Chegando na vizinha, a mãe contou toda a situação que se passou, sem falar, das coisas dos últimos dias, quando o filho comeu comida do cachorro, pois queria saber o gosto ou quando ficou juntando sementes dos frutos que comiam para plantar e ver se cresciam, fazendo um fuzuê na horta que, bom, ela nem utilizava. A sua amiga, também mãe, disse a ela: espere um instante, sente-se aí, já volto com a solução. Momentos depois ela retornou com uma caixinha de comprimidos escrito Ritalina metilfenidato. Deu-lhe, também, as seguintes recomendações: uma pílula por dia, logo após o almoço ou quando ele for começar a gastar sua energia, então, deixe ele no quarto com o livro de deveres, ou algo da escola, uma apostila, um caderno. A mágica acontece por si só.
No dia seguinte, a mãe informou ao filho que a partir dali ele iria tomar um remedinho, era para crescer melhor e mais saudável. Ele primeiro perguntou o que era, para que servia, qual era o gosto. A mãe, sabendo como lidar, disse que ele teria de experimentar.
– E ele tem nome, o comprimidinho? Perguntou o filho. Pílula da matemática, respondeu a mãe.
Assim que ele tomou, a mãe se dirigiu à sala e ficou lá, com o Iphone em mãos, o Netflix ligado, e atenta a qualquer ruído que poderia vir do andar de cima. As horas passaram e passaram, e o silêncio permaneceu. No fim do dia a mãe subiu para ver como o filho estava, se queria algo para comer. Ele estava debruçado sobre dois livros e um caderno, escrevendo compulsivamente, e disse que não sentia fome, esperaria pelo jantar. Maravilha! As pílulas funcionavam mesmo. Nunca vira o filho com tamanha sede pelo conhecimento.
No dia seguinte, a mesma coisa se procedeu, e depois e depois e depois…

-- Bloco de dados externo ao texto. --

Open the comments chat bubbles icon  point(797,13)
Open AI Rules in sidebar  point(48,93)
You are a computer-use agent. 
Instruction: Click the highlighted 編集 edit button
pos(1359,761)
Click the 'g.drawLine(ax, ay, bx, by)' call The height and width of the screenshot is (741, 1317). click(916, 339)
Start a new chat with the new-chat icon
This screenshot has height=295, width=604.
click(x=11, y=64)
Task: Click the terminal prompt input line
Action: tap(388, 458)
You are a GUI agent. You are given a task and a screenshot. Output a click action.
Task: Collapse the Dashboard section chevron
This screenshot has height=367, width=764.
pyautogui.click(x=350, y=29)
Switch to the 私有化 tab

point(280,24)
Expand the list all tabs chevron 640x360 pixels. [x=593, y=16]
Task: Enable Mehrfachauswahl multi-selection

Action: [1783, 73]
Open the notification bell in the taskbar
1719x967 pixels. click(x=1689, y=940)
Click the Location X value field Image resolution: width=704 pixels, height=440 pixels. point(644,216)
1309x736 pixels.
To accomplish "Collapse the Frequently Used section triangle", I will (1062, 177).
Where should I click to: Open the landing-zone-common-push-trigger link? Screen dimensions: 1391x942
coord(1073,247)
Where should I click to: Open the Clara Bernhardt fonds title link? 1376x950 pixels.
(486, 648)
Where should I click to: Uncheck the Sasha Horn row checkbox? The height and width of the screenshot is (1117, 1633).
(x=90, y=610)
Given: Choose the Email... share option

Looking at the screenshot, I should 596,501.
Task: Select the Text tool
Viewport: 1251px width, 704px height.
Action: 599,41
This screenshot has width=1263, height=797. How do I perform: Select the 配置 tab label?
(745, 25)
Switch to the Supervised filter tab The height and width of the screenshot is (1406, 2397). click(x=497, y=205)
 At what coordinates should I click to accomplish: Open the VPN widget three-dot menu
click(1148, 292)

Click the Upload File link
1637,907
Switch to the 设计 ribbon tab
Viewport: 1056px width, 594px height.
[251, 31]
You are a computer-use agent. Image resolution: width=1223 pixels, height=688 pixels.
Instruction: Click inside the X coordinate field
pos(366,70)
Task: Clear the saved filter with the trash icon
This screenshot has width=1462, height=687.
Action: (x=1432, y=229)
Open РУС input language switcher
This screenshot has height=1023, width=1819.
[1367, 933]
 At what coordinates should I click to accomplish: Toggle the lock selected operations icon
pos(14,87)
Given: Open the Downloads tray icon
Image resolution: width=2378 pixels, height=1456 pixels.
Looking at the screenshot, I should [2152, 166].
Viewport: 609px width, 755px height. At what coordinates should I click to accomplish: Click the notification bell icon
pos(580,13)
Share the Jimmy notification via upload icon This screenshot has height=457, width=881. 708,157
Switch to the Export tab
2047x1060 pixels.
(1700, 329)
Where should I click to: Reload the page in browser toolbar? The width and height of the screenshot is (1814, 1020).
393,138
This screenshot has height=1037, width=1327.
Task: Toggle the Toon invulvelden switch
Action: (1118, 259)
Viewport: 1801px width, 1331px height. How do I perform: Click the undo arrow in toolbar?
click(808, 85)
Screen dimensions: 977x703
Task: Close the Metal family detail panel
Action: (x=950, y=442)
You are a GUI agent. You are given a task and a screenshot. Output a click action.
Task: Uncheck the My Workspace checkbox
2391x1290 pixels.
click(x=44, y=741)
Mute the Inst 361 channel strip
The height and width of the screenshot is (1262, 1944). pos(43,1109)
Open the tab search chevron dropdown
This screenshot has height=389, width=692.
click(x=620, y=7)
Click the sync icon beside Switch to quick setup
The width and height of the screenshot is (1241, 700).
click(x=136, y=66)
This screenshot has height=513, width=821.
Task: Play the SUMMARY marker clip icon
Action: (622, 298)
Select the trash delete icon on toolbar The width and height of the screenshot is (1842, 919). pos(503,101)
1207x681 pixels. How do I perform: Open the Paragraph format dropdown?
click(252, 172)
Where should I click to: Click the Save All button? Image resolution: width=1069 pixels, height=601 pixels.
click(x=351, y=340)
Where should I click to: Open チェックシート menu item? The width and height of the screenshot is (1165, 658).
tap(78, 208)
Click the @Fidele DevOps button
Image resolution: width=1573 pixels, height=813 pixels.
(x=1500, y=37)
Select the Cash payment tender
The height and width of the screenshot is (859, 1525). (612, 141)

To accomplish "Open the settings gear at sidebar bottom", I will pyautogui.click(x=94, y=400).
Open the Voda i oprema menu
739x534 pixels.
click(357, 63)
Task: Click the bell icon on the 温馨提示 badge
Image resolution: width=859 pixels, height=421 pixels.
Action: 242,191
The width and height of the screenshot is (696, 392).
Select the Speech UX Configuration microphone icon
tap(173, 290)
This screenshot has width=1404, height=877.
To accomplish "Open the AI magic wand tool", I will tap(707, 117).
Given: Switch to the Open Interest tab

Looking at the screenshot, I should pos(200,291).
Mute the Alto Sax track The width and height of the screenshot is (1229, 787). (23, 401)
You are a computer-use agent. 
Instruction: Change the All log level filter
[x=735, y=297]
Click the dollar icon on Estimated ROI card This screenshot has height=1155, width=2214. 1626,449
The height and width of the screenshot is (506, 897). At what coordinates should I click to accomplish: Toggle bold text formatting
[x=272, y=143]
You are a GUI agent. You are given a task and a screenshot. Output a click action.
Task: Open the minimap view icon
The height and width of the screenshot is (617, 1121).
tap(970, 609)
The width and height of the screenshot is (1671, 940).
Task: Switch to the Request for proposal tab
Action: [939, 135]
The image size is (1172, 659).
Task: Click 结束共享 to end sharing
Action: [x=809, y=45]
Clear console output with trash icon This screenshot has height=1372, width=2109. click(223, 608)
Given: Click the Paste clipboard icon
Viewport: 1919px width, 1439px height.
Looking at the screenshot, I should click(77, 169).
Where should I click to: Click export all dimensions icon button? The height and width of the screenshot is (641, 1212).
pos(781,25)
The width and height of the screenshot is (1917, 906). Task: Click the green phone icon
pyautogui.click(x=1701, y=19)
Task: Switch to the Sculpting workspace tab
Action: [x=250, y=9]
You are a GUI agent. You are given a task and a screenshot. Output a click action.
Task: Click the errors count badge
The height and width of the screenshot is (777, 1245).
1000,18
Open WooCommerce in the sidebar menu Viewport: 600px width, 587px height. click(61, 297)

Até que, um dia, quando a mãe estava vendo o último episódio de sua série, servida de uma pipoca e chocolate quente, o filho desceu correndo as escadas com duas folhas de papel cheias de palavras nas mãos. A mãe perguntou o que era aquilo, e o filho começou a falar:
– Isso é droga de kamikaze! Pílula da matemática, Ritalina, METILFENIDATO. Chame como quiser! São da família das anfetaminas, eu sei, sei de tudo. Andei lendo aqueles livros velhos do armário do vovô, Barsa o nome, se não me engano. Isso que você está me dando, é para reduzir minha impulsividade? É uma droga, mãe, uma droga! Igual as que passam na televisão, essas, porém, eram usadas na guerra, estamos em guerra, mãe? Olha aqui, tá tudo anotado. Charles Bradley foi o primeiro a descobrir, em 1937, quando fez um teste com um grupo de crianças receitando anfetaminas a elas, anos depois, quando começou a guerra fria, e os países precisavam de suas criancinhas quietas e obedientes, como eu estava, começaram a receitar esse tal de metilfenidato, que também é uma anfetamina. Se você não está entendendo direito, vou te situar, sabe aquela série Breaking Bad? Lá tem a metanfetamina, que também é uma parente da inocente pílula da matemática e da anfetamina, e você estava dando isso para mim? E se eu me viciar mãe? Tenho doze anos. Como será meu futuro? Me recuso a tomar isso, a não ser que você me envie para a guerra. E agora – disse tirando a camisa branca que usava – vou lá fora.
A mãe, pasma com a situação, desligou a televisão e ficou em silêncio olhando a parede. Um vento entrou na casa pela porta que ele saiu, e balançou as duas folhas que ele havia preenchido de palavras: seu pequeno relatório. Ela se recostou no sofá e permaneceu quieta. Tinha um filho cientista, e não sabia como lidar.